Battle of the Protocols: UDP VS TCP
Darlisha Campbell
Sr Tech Support Engineer Security SME @ Microsoft | Cyber Threat Hunting, Offensive Security| CC, Security+
Have you ever heard the saying that you can have something quick, good, or cheap? If you want something quick and good it won't be cheap, and if you want something good and cheap it won't be quick this is an amazing statement that also applies to the two biggest data transfer protocols UDP and TCP.
User datagram Protocol(UDP) is an unreliable connectionless protocol. It does not care if the packets actually get to their destination. So why in the world would we use it? Because this protocol should be used when you want something quick and cheap. A great example of this would be audio and video traffic. If you are on a video call with someone and a packet is lost and the image is not as clear as it could be it does not stop the call from being successful. What does that mean for attacks? It means that a threat actor can use the UDP protocol to send huge numbers of packets to a target and prevent actual useful packets from getting through. This type of attack is called a Denial-of-Service(DoS). With this knowledge, it is important to have ports with this UDP protocol that are not necessary to be closed. Is it a possibility that an attacker could use the ports using UDP that is needed, of course, but it limits the attack surface.
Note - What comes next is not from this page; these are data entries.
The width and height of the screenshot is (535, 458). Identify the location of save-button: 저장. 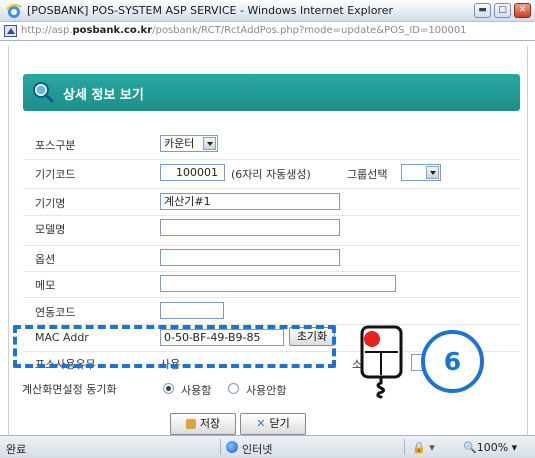
(203, 424).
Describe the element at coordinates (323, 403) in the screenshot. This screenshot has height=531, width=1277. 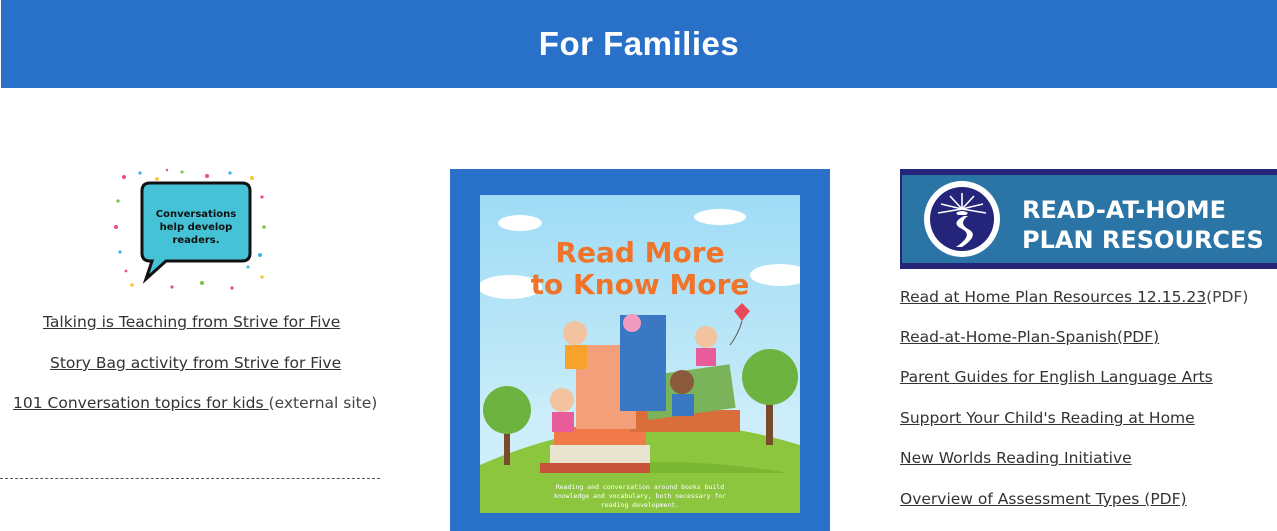
I see `external-site-note: (external site)` at that location.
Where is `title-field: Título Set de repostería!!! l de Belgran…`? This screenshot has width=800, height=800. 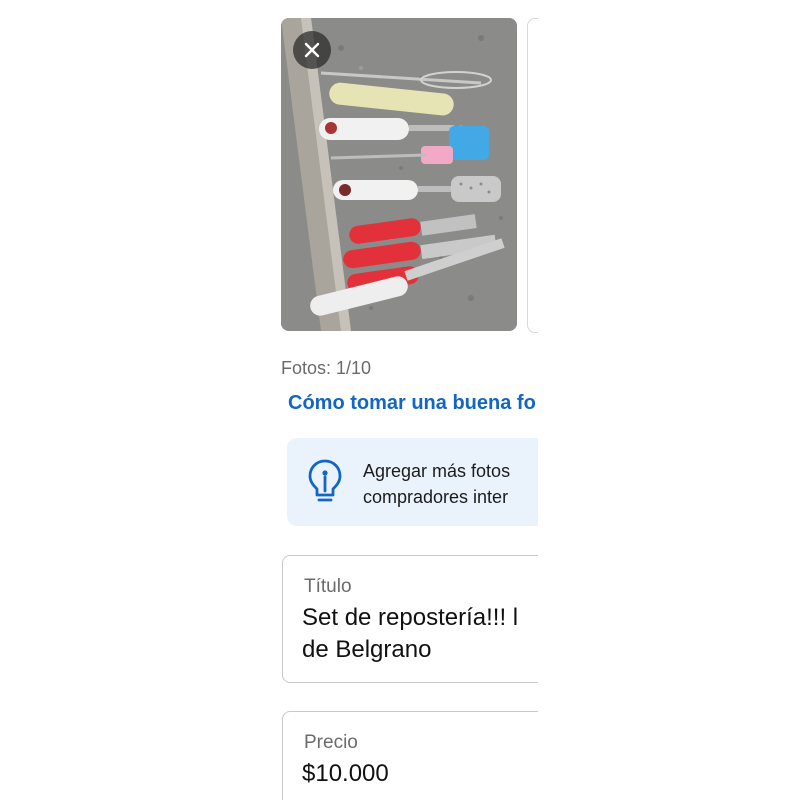
title-field: Título Set de repostería!!! l de Belgran… is located at coordinates (410, 619).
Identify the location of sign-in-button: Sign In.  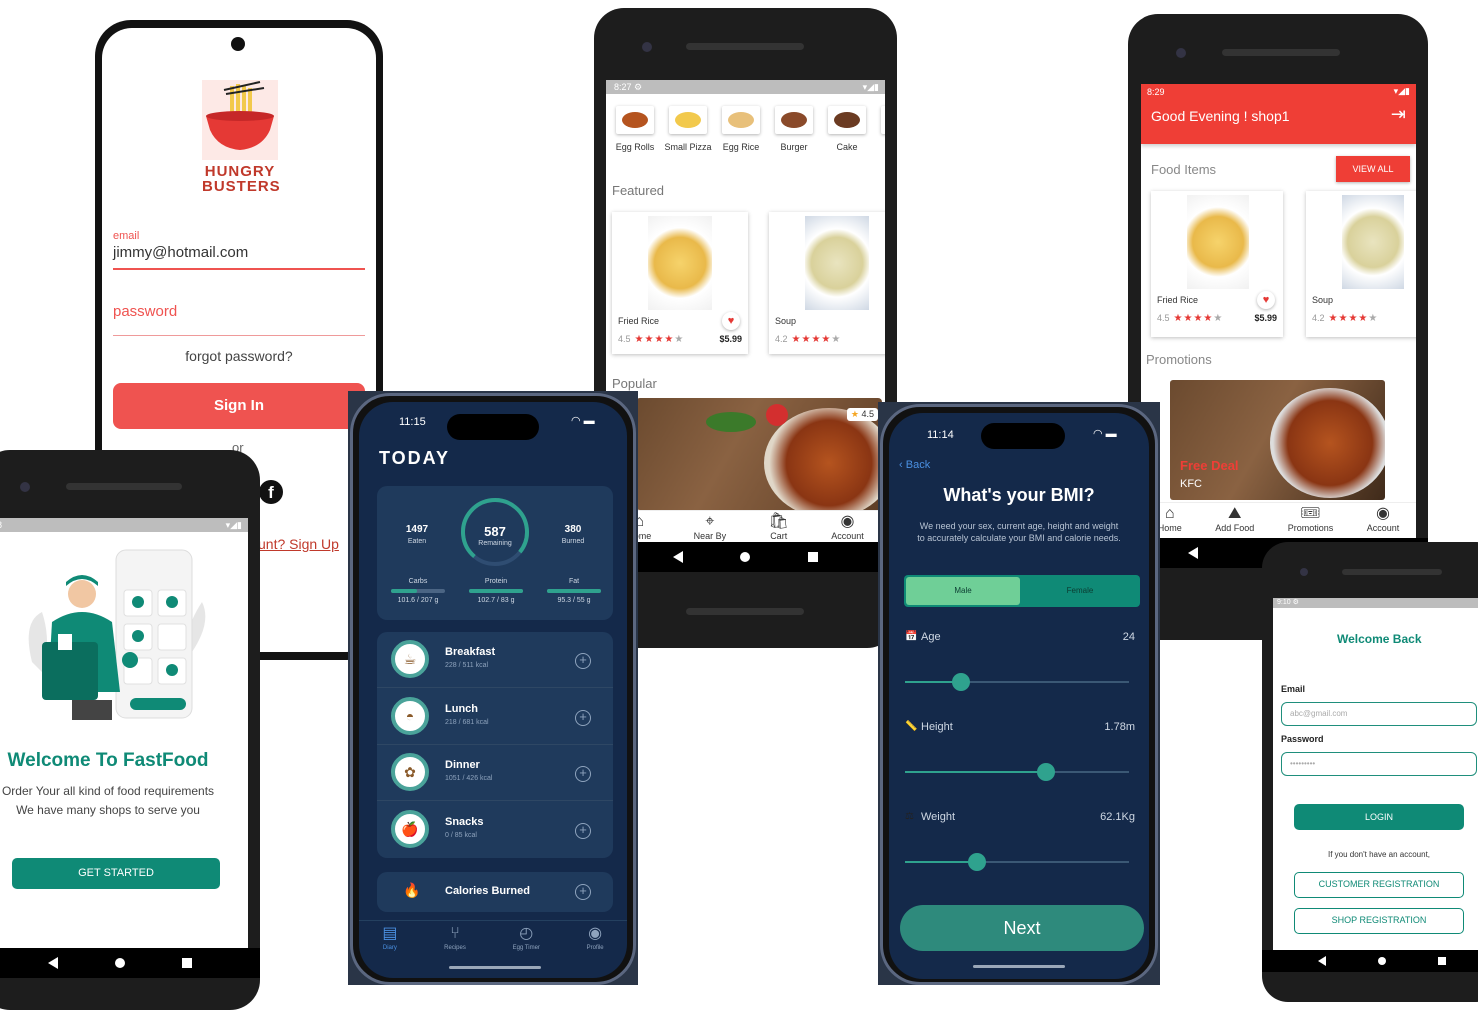
(239, 406).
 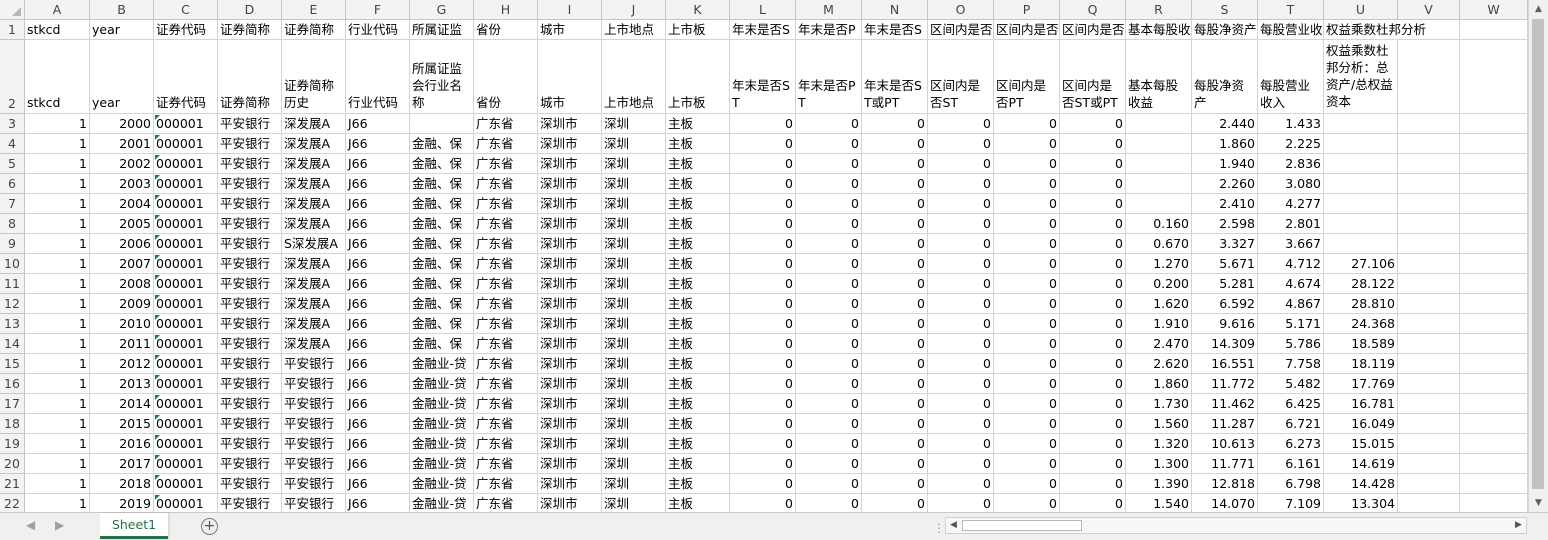 I want to click on data-cell: 0.200, so click(x=1159, y=284).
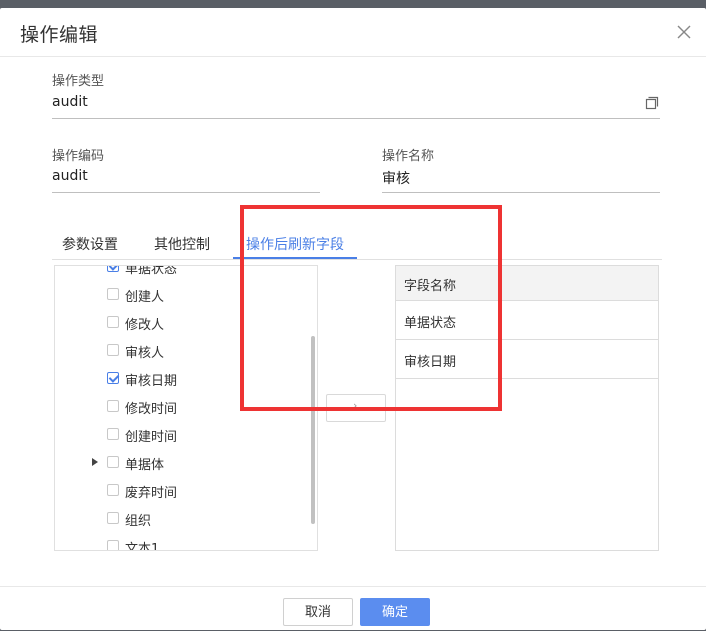 The image size is (706, 631). I want to click on op-code-underline, so click(186, 192).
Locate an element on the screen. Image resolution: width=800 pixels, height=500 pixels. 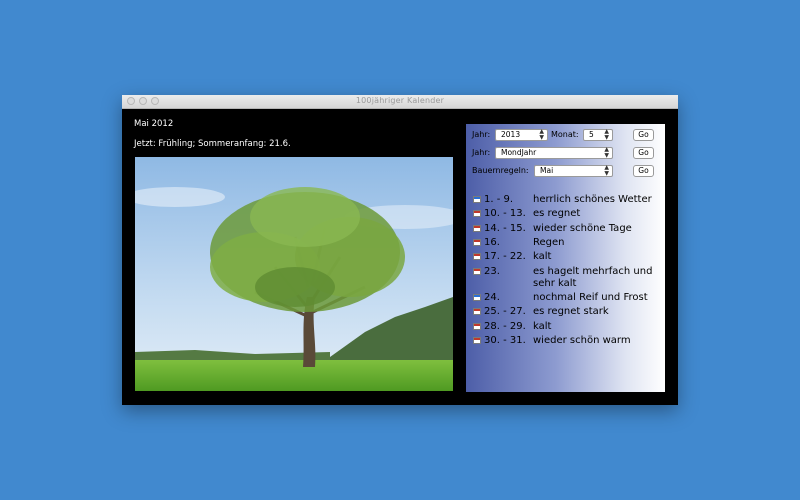
title-bar: 100jähriger Kalender is located at coordinates (400, 102).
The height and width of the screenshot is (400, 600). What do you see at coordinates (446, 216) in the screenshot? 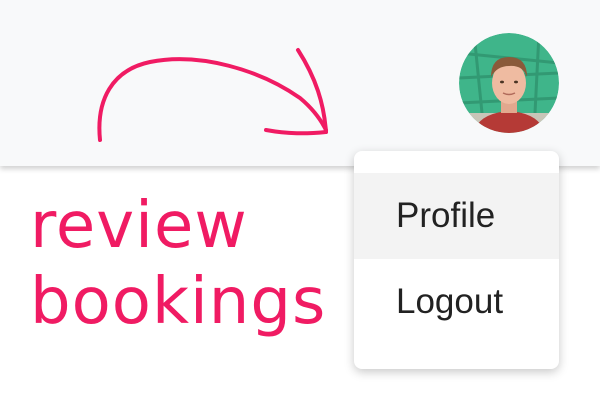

Transmission control protocol(TCP) is a more reliable connection protocol. The connection with TCP starts off with a 3-way handshake where the client will send a server an SYN that will start the connection and get the synchronized sequence that will help with determining the order of packets. The server will acknowledge (ACK)this request and send back an SYN/ACK that acknowledges the first packet and sends its sequence back for confirmation. The client will then acknowledge (ACK) that it received that confirmation and the flow of information can happen until the connection is broken. Sounds great super secure because how can an attacker go through that whole handshake and no one notice? Nope although it provides that connection to make sure that data is getting to its destination as a unit there is no encryption or authentication that comes by default with TCP. A common attack that can be used by TCP is a SYN flood attack. The attacker will send tons of SYN to the target which overloads it so it can not get other SYN that are legitimate. This is a different type of DoS attack. To counteract attacks that can come from TCP connections, make sure that you have strong encryptions and firewalls in place that can help make sure that all information going across the connection is secure.